- _What to produce_: Copy the entries exactly. Their pictures do not belong in the copy.

- _Listed records_:
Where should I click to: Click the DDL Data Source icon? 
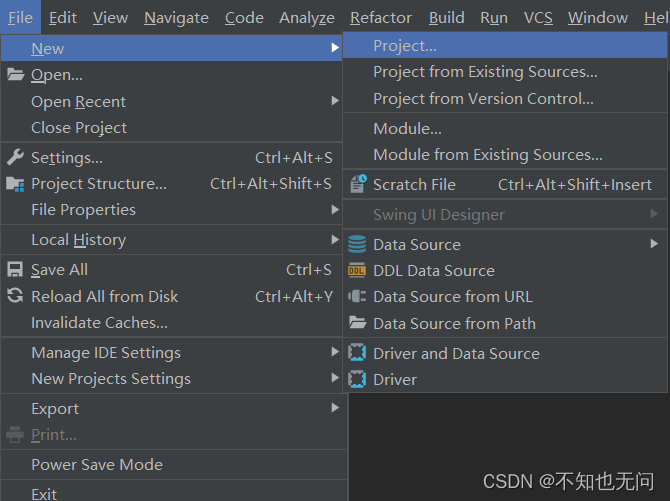point(357,270)
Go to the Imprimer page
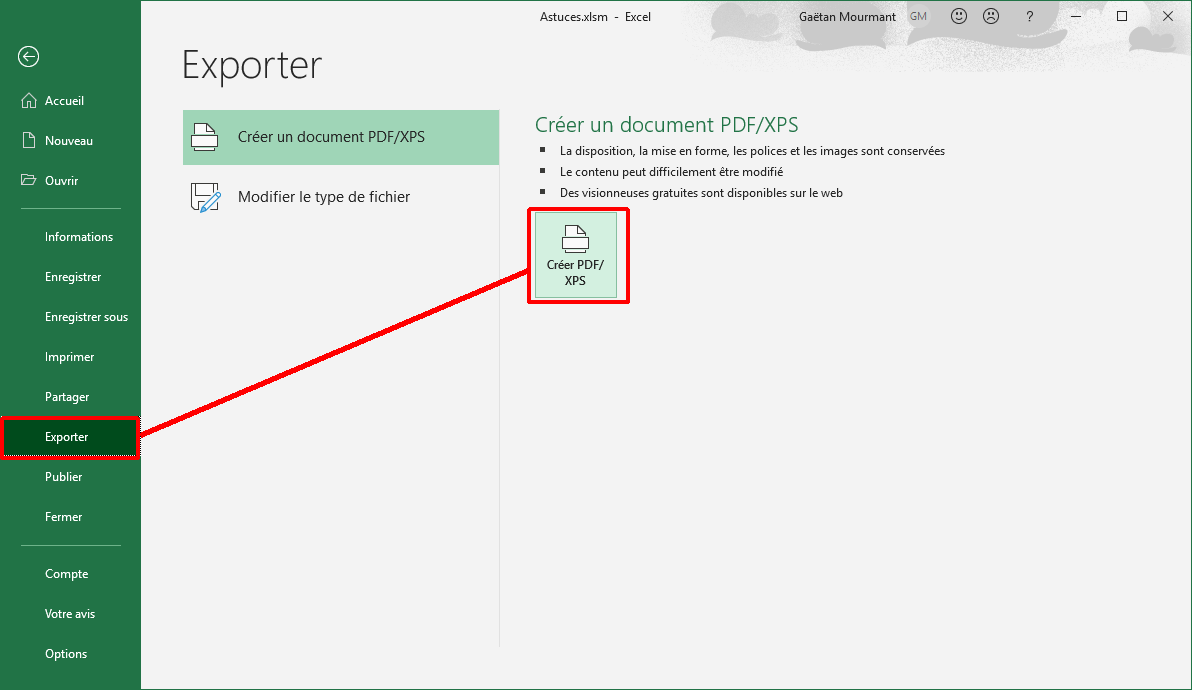Image resolution: width=1192 pixels, height=690 pixels. coord(70,357)
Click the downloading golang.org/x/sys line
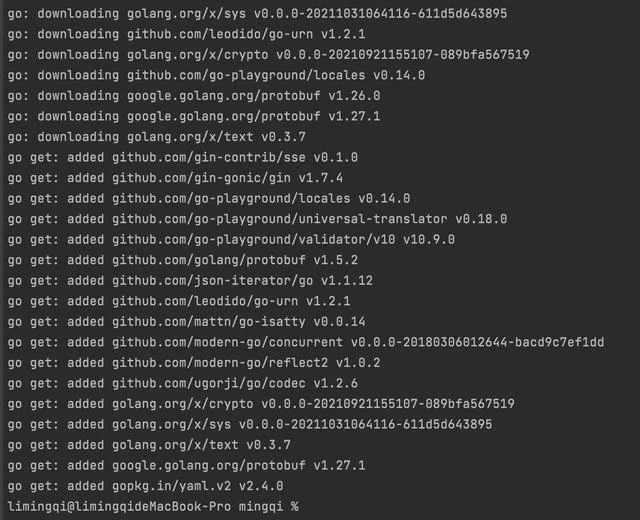Viewport: 640px width, 520px height. pos(257,13)
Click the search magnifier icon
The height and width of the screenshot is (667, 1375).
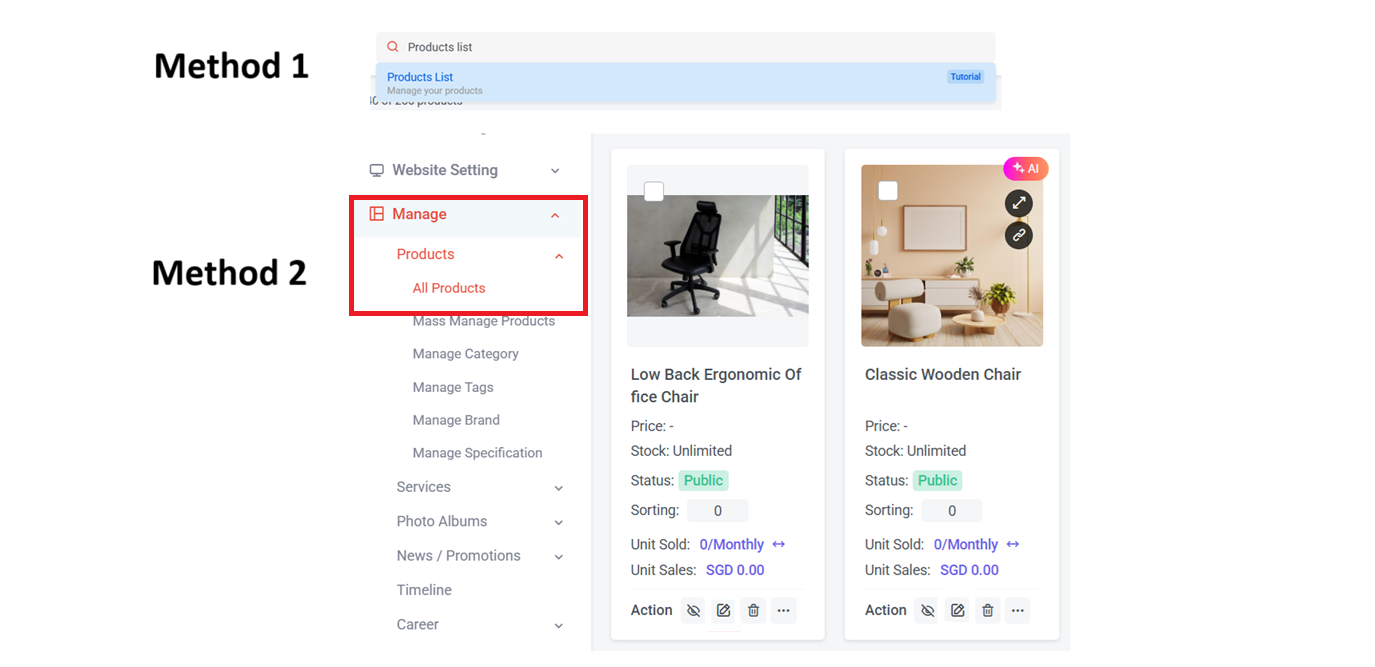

- _The answer_:
Where should I click to: Click the DDL Data Source icon? 
point(357,270)
Go to the Imprimer page
Image resolution: width=1192 pixels, height=690 pixels. coord(70,357)
Click the downloading golang.org/x/sys line
Viewport: 640px width, 520px height. pos(257,13)
Click the search magnifier icon
The height and width of the screenshot is (667, 1375).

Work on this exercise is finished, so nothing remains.